Drying hard woods

dyerkutn

Feeling the Heat
Jul 11, 2011
285
Boston NW suburbs
I know there are a lot of threads in here about drying wood but I have a specific question. I had 3 cords of green split hardwood (Oak, maple, ash) delivered in August of 2018. It is stacked in my backyard which gets some sun, so it has had two partial summers and one full summer so far. I know it should dry for 3 summers to get the best heat out of it but In order to make room for three more cords that were just delivered, I need to move some of this wood to my carport where I retrieve it during the winter. I store it on racks in the carport. Do you think the wood will continue to dry in the carport over the rest of the. summer and fall. It doesn't really get sun but it does get air. My preference would have been to move it in the fall but then I don't have enough rack and pallet space for the new wood that was just delivered. I appreciate any advice.
 

begreen

Mooderator
Staff member
Nov 18, 2005
83,681
South Puget Sound, WA
The best thing to do is test it with a moisture meter.

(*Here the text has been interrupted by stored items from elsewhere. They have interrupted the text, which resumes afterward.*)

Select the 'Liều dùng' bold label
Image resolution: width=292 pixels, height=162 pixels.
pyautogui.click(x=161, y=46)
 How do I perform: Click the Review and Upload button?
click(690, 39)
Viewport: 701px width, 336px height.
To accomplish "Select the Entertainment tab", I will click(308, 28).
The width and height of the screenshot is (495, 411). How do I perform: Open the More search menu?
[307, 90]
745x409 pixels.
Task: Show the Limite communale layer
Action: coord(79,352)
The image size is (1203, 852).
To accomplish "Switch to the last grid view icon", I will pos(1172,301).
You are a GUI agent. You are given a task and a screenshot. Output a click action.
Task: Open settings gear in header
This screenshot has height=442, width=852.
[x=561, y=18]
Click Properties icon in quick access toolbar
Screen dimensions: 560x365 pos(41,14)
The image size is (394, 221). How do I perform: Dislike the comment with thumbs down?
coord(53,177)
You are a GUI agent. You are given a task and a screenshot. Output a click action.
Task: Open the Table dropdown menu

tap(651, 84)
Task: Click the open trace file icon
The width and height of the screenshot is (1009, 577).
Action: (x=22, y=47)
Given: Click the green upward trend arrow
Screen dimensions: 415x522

Test random samples of each species by resplitting and testing on the freshly split face of the wood.
 

JimBear

Feeling the Heat
Dec 15, 2017
484
Iowa
I don’t know how you have your wood stacked but if it’s segregated by species then moving it would be easier as I would think the Ash would be dry, probably the Maple as well leave the oak unless it’s dry. @begreen ’s suggestion of using a moisture meter would be your best bet for what can/should be moved under cover.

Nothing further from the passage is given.